### DATASET ROWS:
++++++

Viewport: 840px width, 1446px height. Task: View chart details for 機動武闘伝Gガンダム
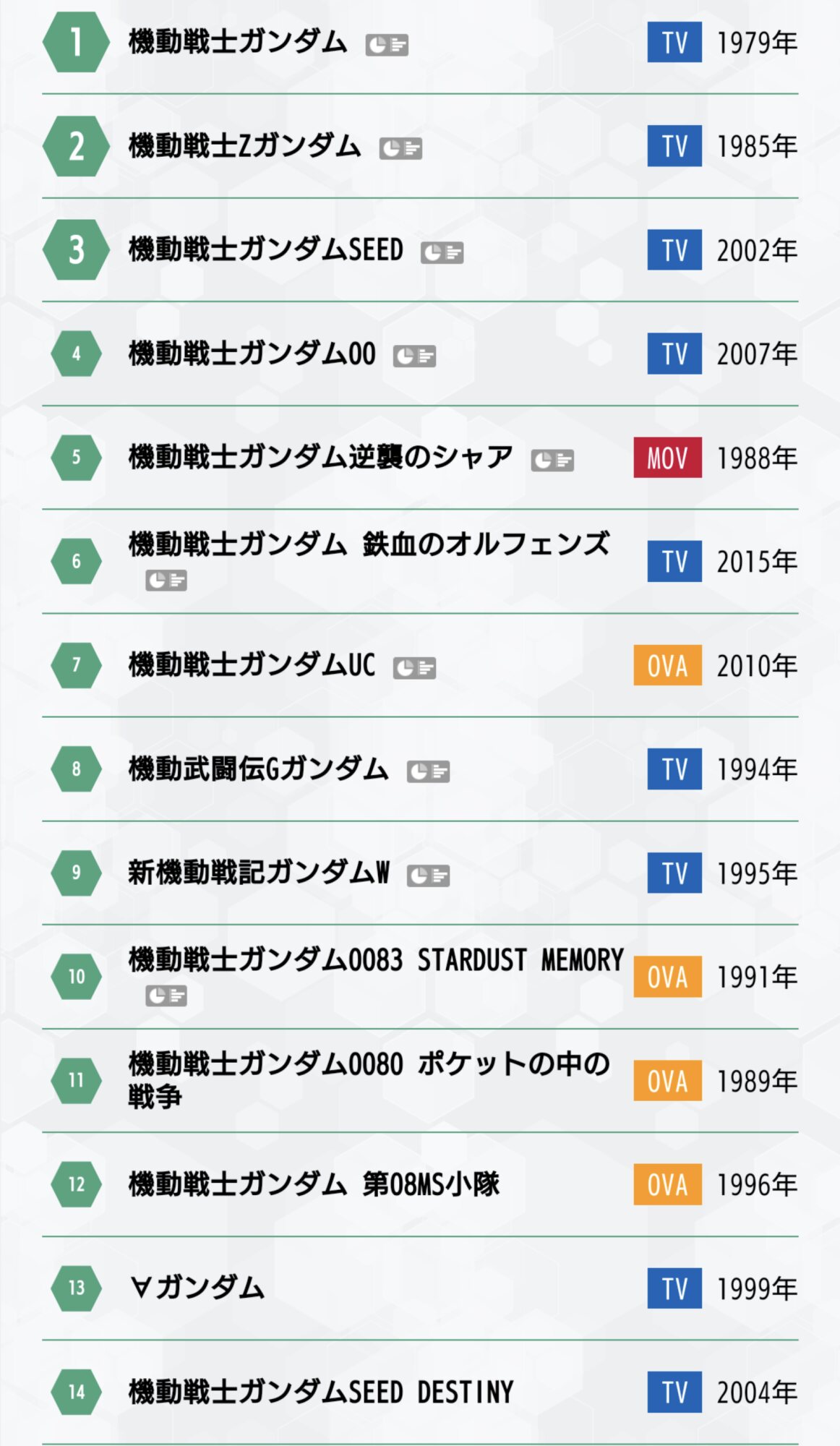(428, 772)
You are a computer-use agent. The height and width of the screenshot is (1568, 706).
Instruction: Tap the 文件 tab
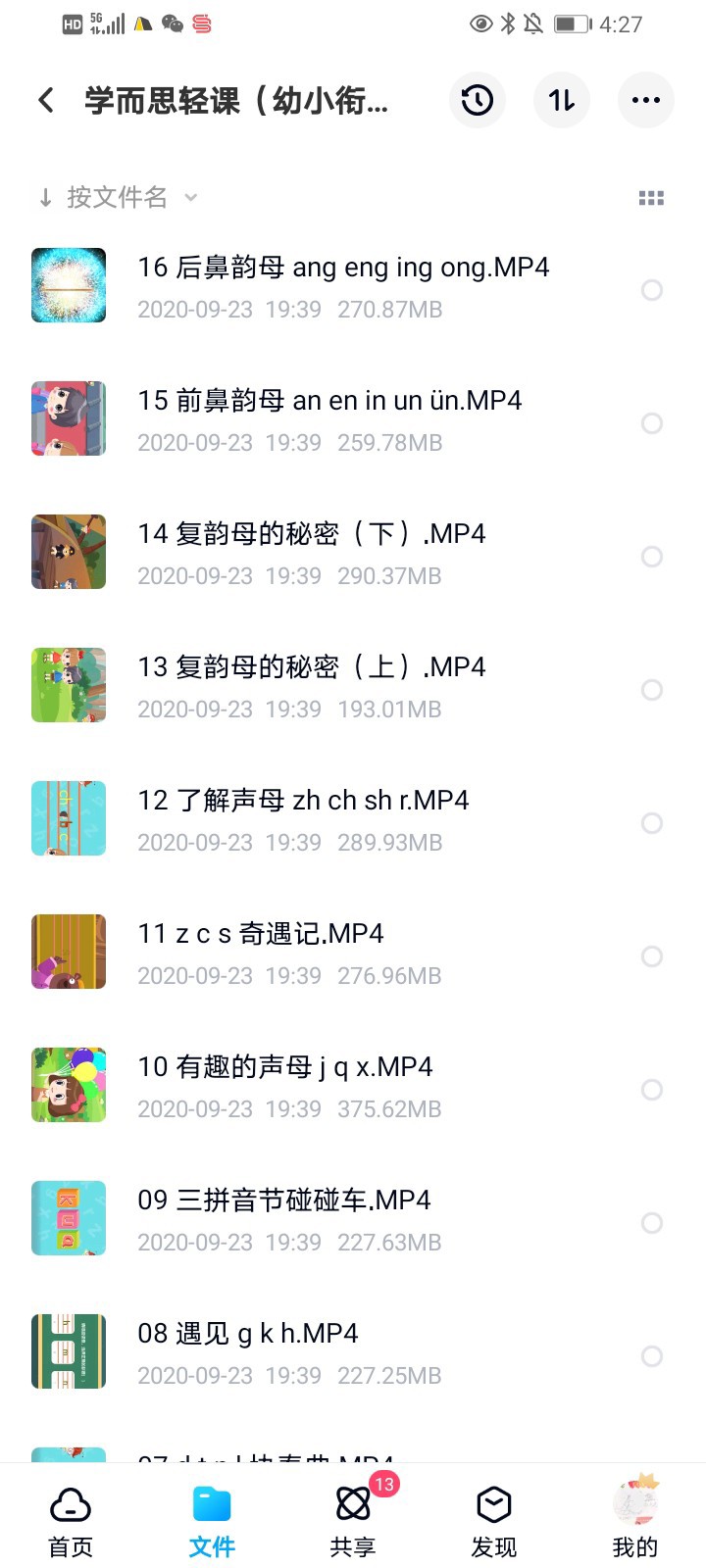point(212,1521)
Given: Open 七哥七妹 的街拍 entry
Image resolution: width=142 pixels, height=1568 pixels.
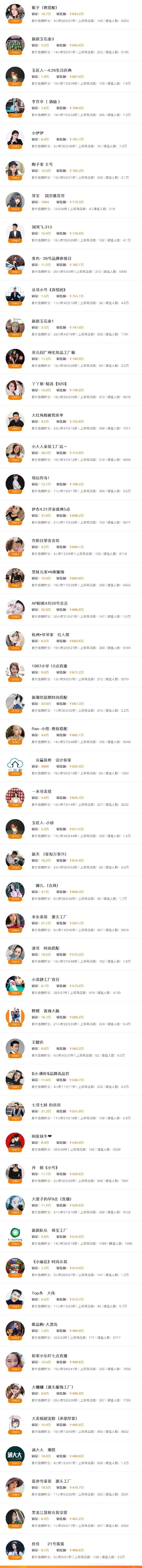Looking at the screenshot, I should point(71,1111).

++++++

### WHAT THE TASK ASKS:
Copy out the records word for word, starting at the line that contains "Given: Open 七哥七妹 的街拍 entry" and ending at the last line of the records. Leave the pictures out of your answer.

### REPLY:
Given: Open 七哥七妹 的街拍 entry
Image resolution: width=142 pixels, height=1568 pixels.
Looking at the screenshot, I should point(71,1111).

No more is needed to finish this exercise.